### Supplied text
■ ■ ■ ■ ■

Donetsk Regional Military Administration head Pavlo Kyrylenko has said, that Russian troops have again used phosphorus munitions in Maryinka, Krasnohorivka and Novomykhailivka, this time injuring 11 residents from the Maryinka community, including four children.
"Some 11 wounded civilians from the Maryinka community, including our children, were delivered to the Kurakhiv city hospital," he wrote on his Telegram channel on March 31 morning.
Read more: Russia's Troops Used Again Phosphorus Bombs in Ukraine
Defense Express has already written about the systematic use of phosphorus munition by the russian troops during the war in Ukraine. An American journalist for Buzzfeed News Christopher Miller on March 27 released a photo with a phosphorus munition blast in the air and wrote: "Currently, Russian troops are using white phosphorus against Ukrainians on the front line near Avdiivka in the east of the country. The photos were made by Ukrainian lieutenant in real-time when we spoke".
Before that by representative of Ukrainian power were identified several cases of phosphorus munitions using in Gostomel, Irpin and Popasna.
But phosphorus munitions are not only one of prohibited weapons that Russia use in Ukraine.
TheUnited Nations High Commissioner for Human Rights, Michelle Bachelet, on March 30, said, that Russian armed forces have used cluster munitions in populated areas of Ukraine, at least two dozen times since they invaded on February 24.
As known, the Donetsk Regional State Administration Pavel Kirilenkoю on March 4 said that the Pokrovsk city in the Donetsk region was shelled with cluster munition, prohibited by the Geneva Conventions. The photos were published by him with words: “This came to the inhabitants of Pokrovsk from the Russians tonight. Thank you - we received it. We will answer,”

■ ■ ■ ■ ■

Stored data
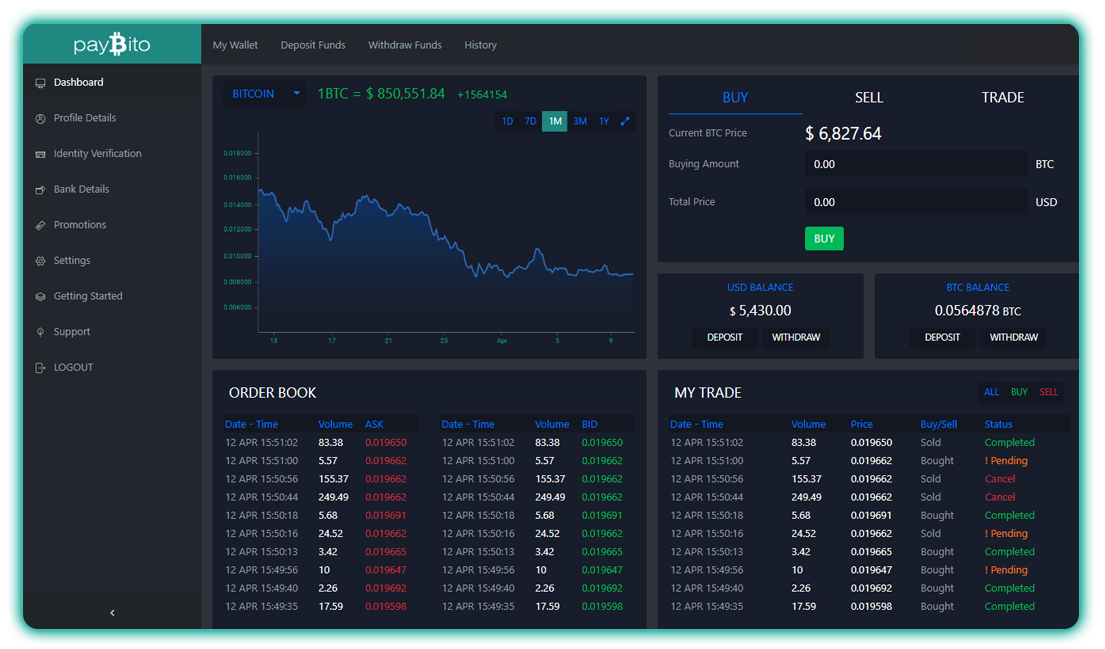The width and height of the screenshot is (1105, 649).
Task: Switch chart timeframe to 1Y
Action: pos(603,121)
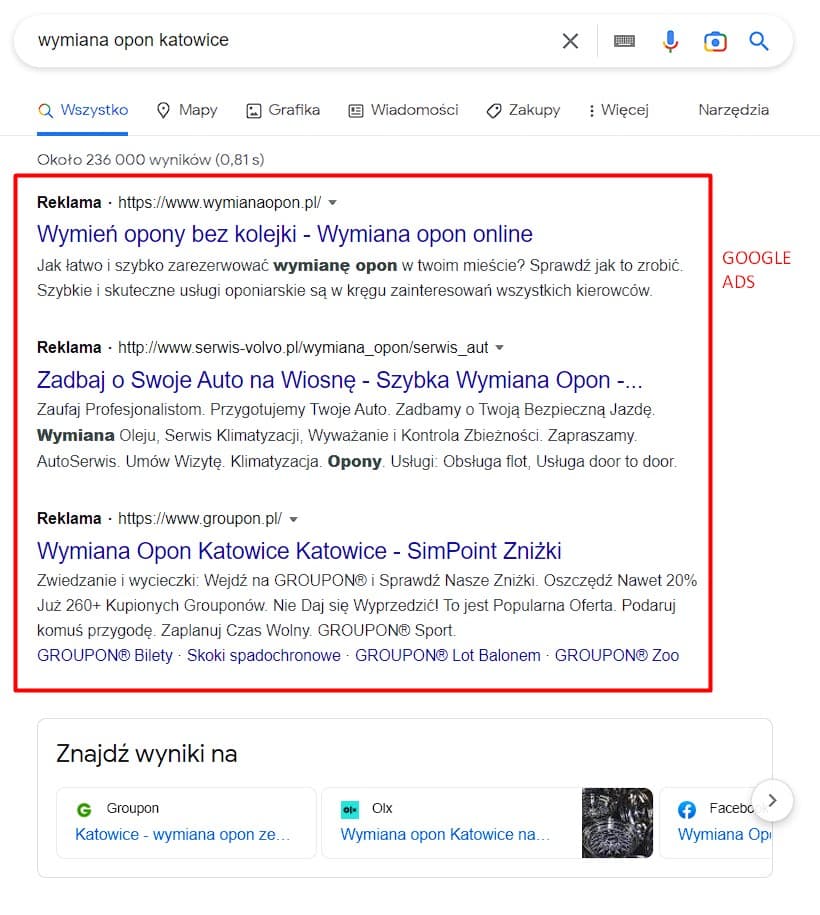Open Google Lens camera search
820x915 pixels.
[x=716, y=41]
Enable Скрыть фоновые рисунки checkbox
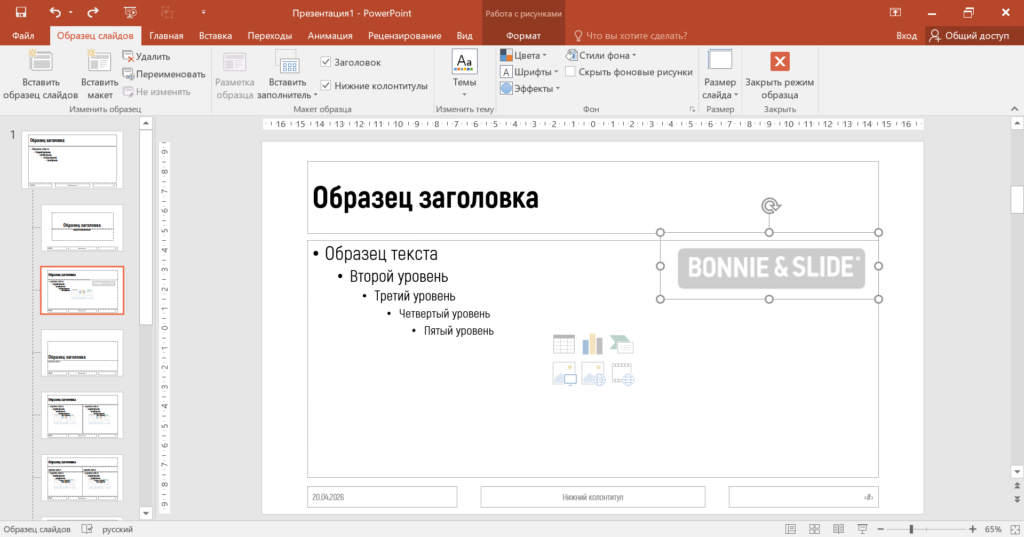Image resolution: width=1024 pixels, height=537 pixels. 570,72
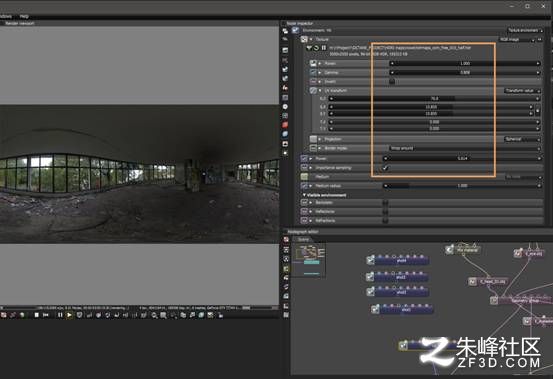
Task: Click the magnifier zoom icon in render toolbar
Action: coord(154,315)
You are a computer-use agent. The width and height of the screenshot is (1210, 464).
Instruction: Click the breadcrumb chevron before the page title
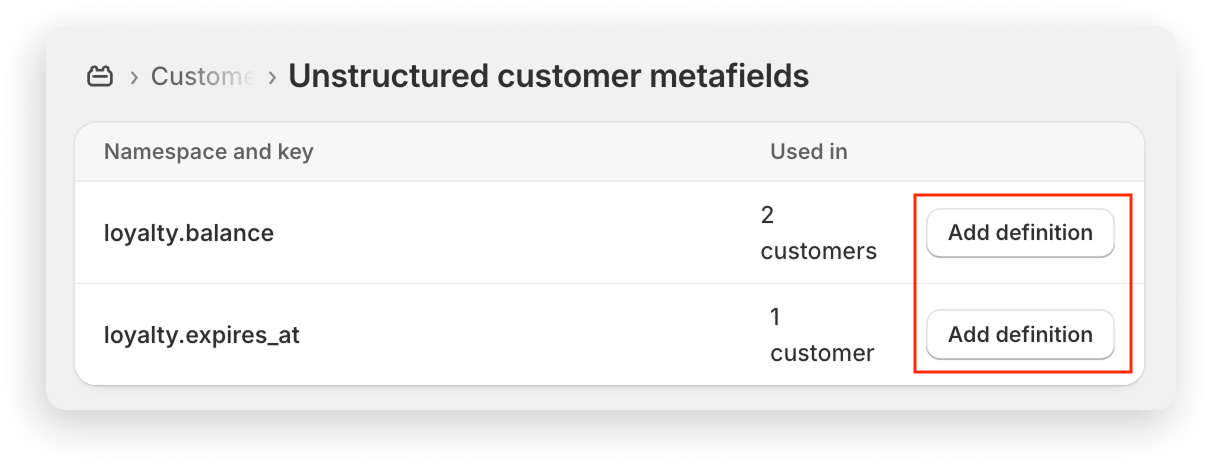[272, 77]
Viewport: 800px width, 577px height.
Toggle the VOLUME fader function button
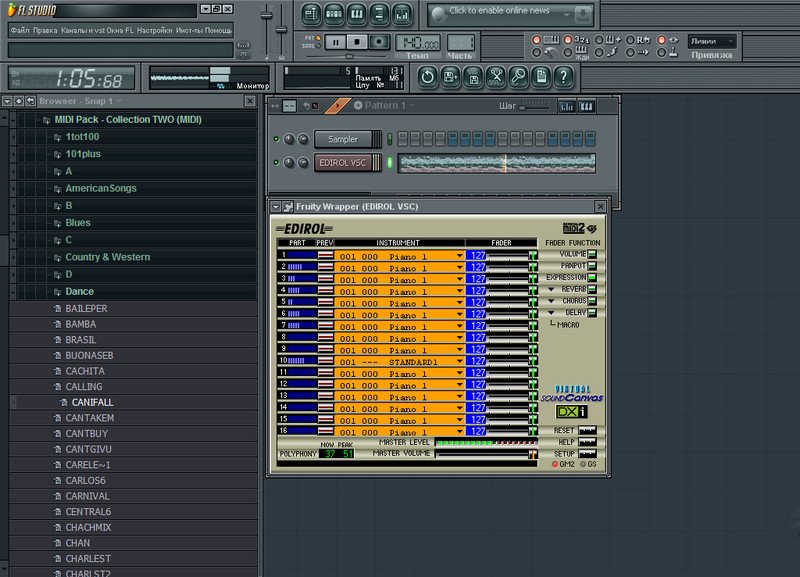click(592, 254)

■ ■ ■ ■ ■

### Task set
a - Name every place the report says Russian troops used phosphorus munitions in or near.
b - According to the report, to which hospital were the 11 wounded civilians from the Maryinka community taken?
The lines are separate material and have no connection to the report.

### Answers by item
a - Maryinka, Krasnohorivka, Novomykhailivka, Avdiivka (near it, on the front line), Gostomel, Irpin, Popasna

b - They were taken to the Kurakhiv city hospital.